We implemented ECC on the MSP430 microcontroller, which is a widely used microcontroller in WSNs, by using Edwards curves for point arithmetic and the number theoretic transform for the underlying finite field multiplication and squaring operations. In our work, we realized a novel implementation of the fast Fourier transform over $GF({(2^{13}-1)}^{13})$ to speed up the number theoretic transform on the MSP430 microcontroller. Furthermore, for the point addition and doubling operations on Edwards curves, we introduced optimized formulae where some arithmetic operations are eliminated by taking advantage of the number theoretic transform. Our ECC implementation resulted in comparable or better timing values than the existing work in the literature on the same microcontroller.
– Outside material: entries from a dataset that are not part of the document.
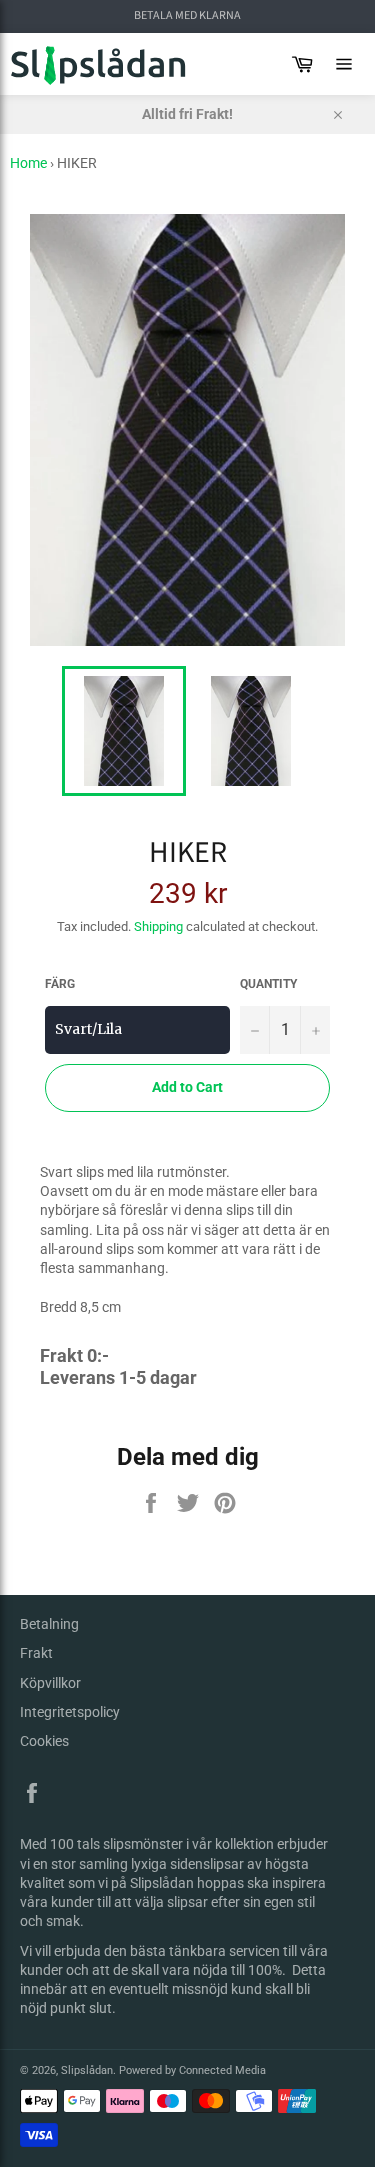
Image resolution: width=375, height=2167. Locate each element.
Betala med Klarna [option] (187, 16)
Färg (60, 984)
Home (28, 163)
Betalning (49, 1624)
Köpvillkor (50, 1683)
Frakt (36, 1653)
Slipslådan (87, 2070)
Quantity (268, 984)
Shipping (158, 926)
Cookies (44, 1741)
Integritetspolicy (70, 1712)
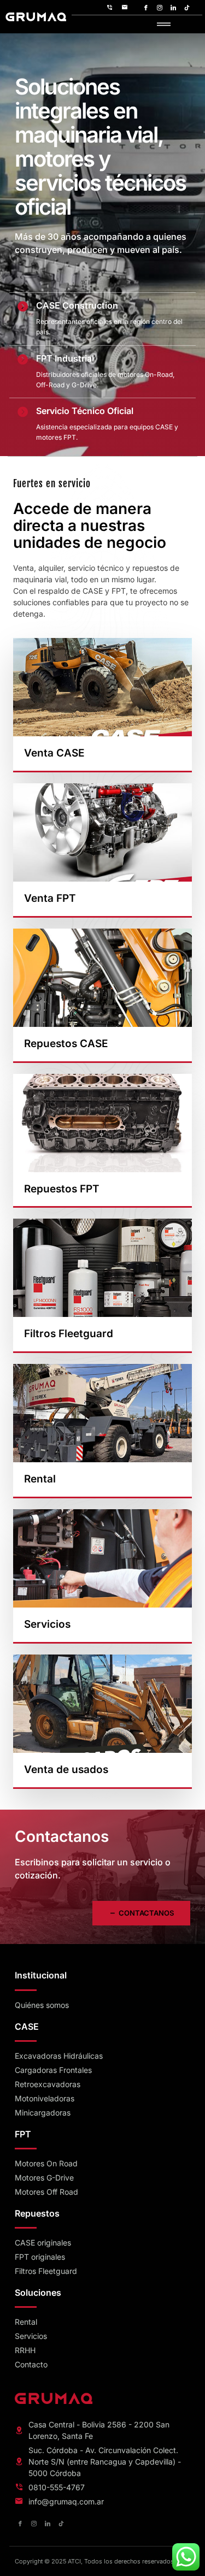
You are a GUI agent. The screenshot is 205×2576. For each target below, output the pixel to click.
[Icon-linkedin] (173, 7)
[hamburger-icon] (163, 24)
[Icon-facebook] (145, 7)
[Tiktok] (186, 7)
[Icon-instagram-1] (159, 7)
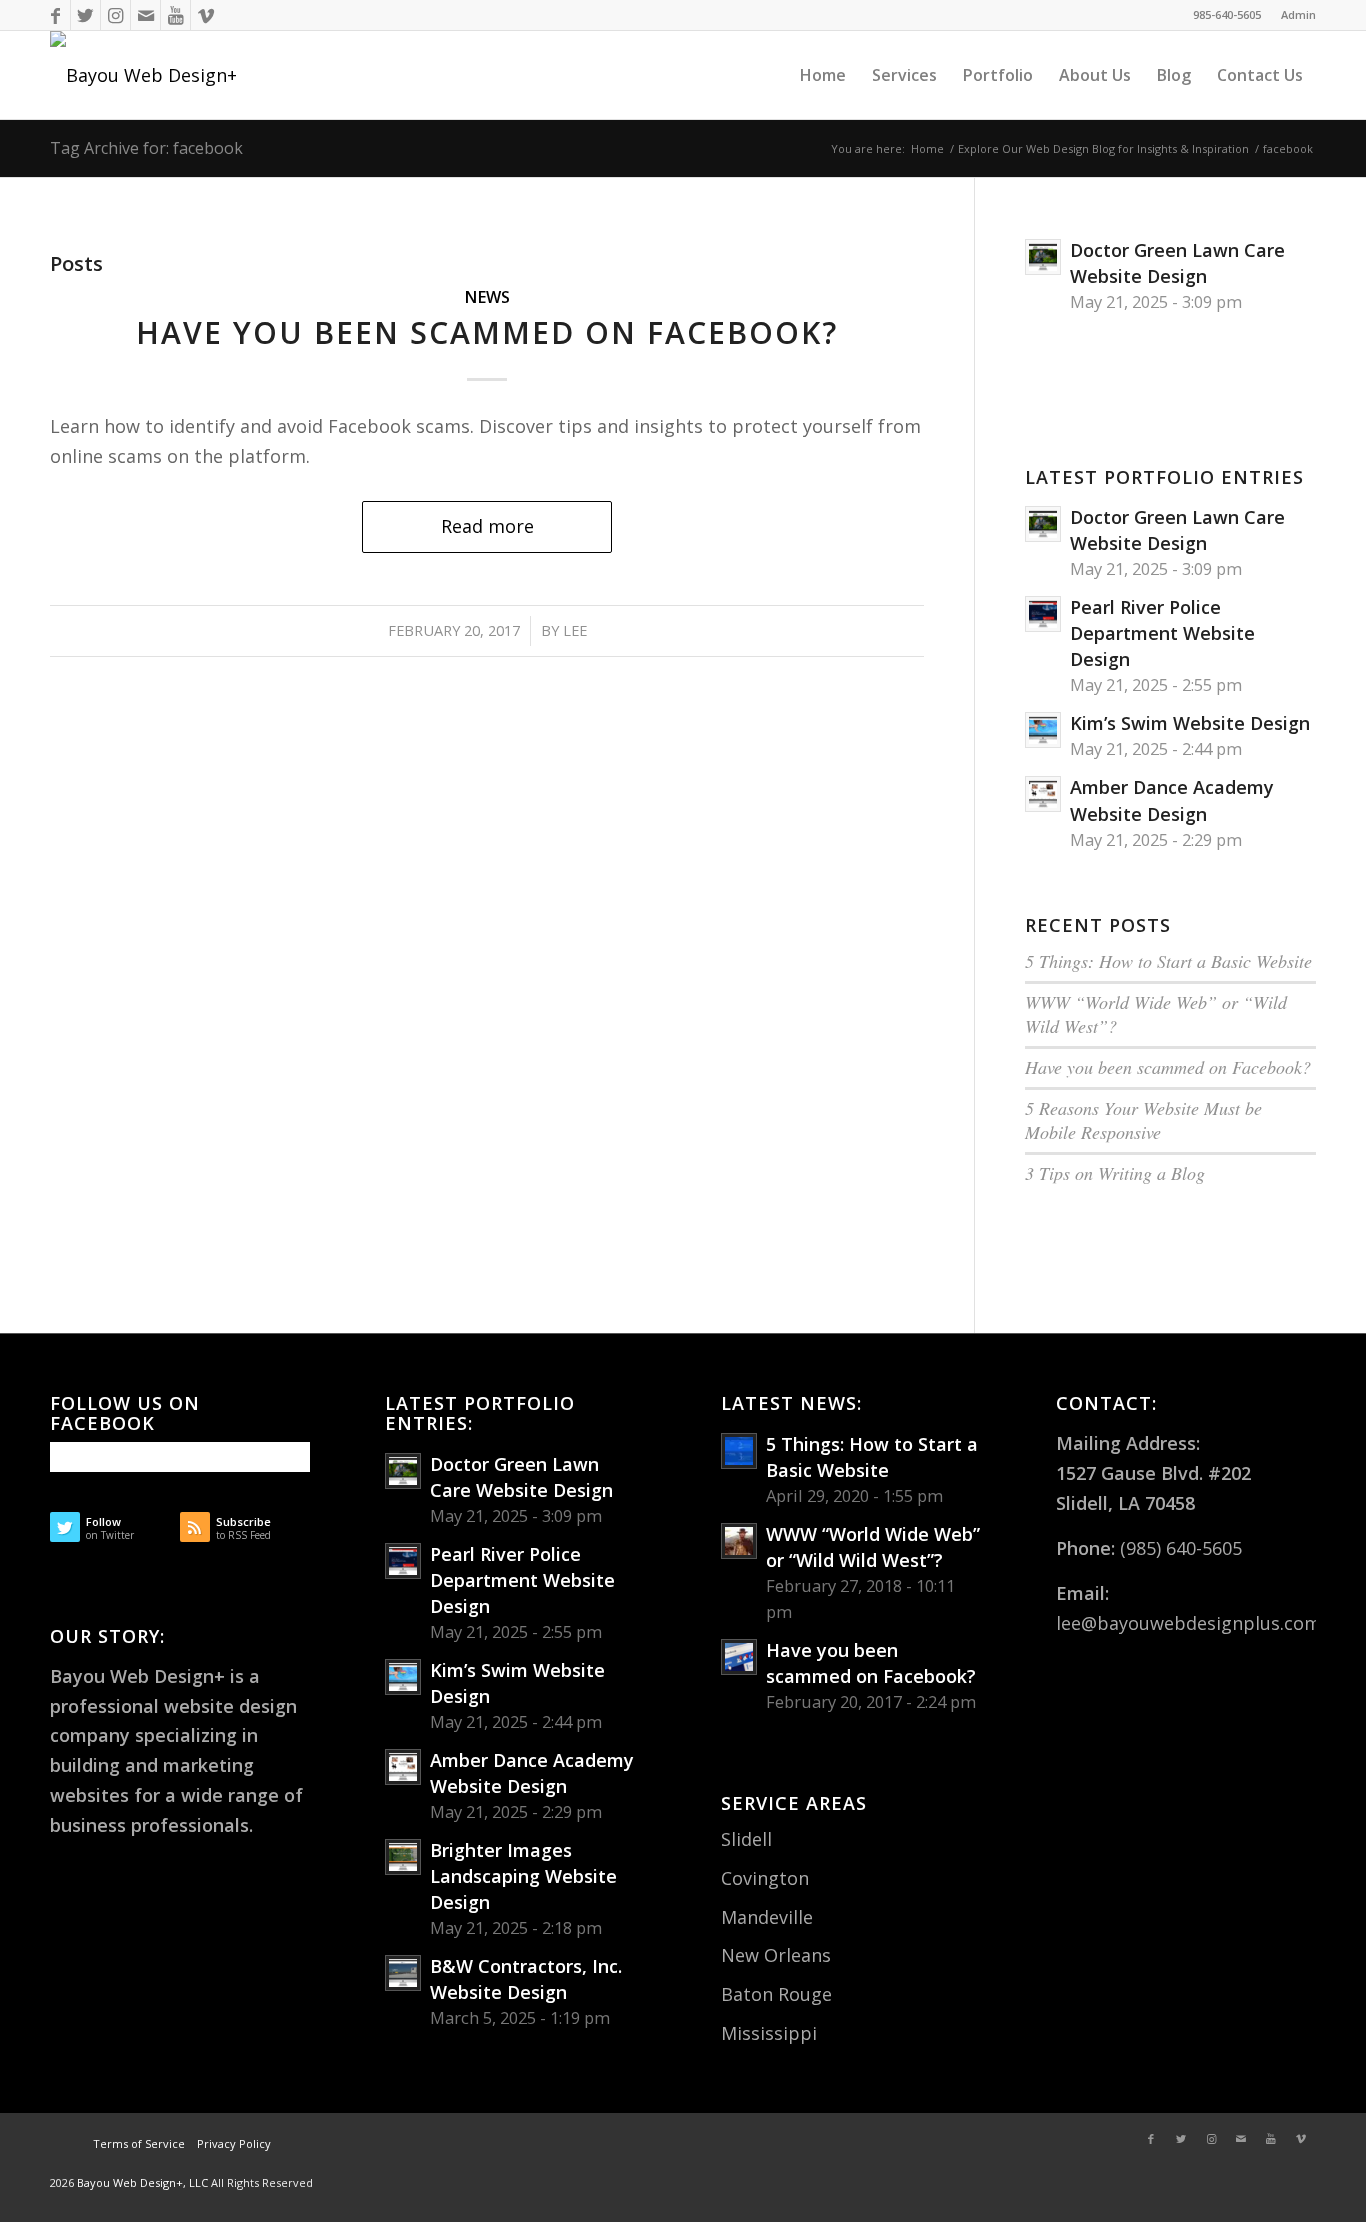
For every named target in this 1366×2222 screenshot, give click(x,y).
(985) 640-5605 (1181, 1548)
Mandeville (767, 1917)
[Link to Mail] (145, 15)
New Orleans (776, 1955)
Please note that the techniques introduced in this paper can be applied to ECC implementations over other elliptic curves with more efficient formulae for point arithmetic. We identify the application of the introduced techniques to ECC implementations on other elliptic curves, such as Montgomery curves or twisted Edwards curves, as directions for future research.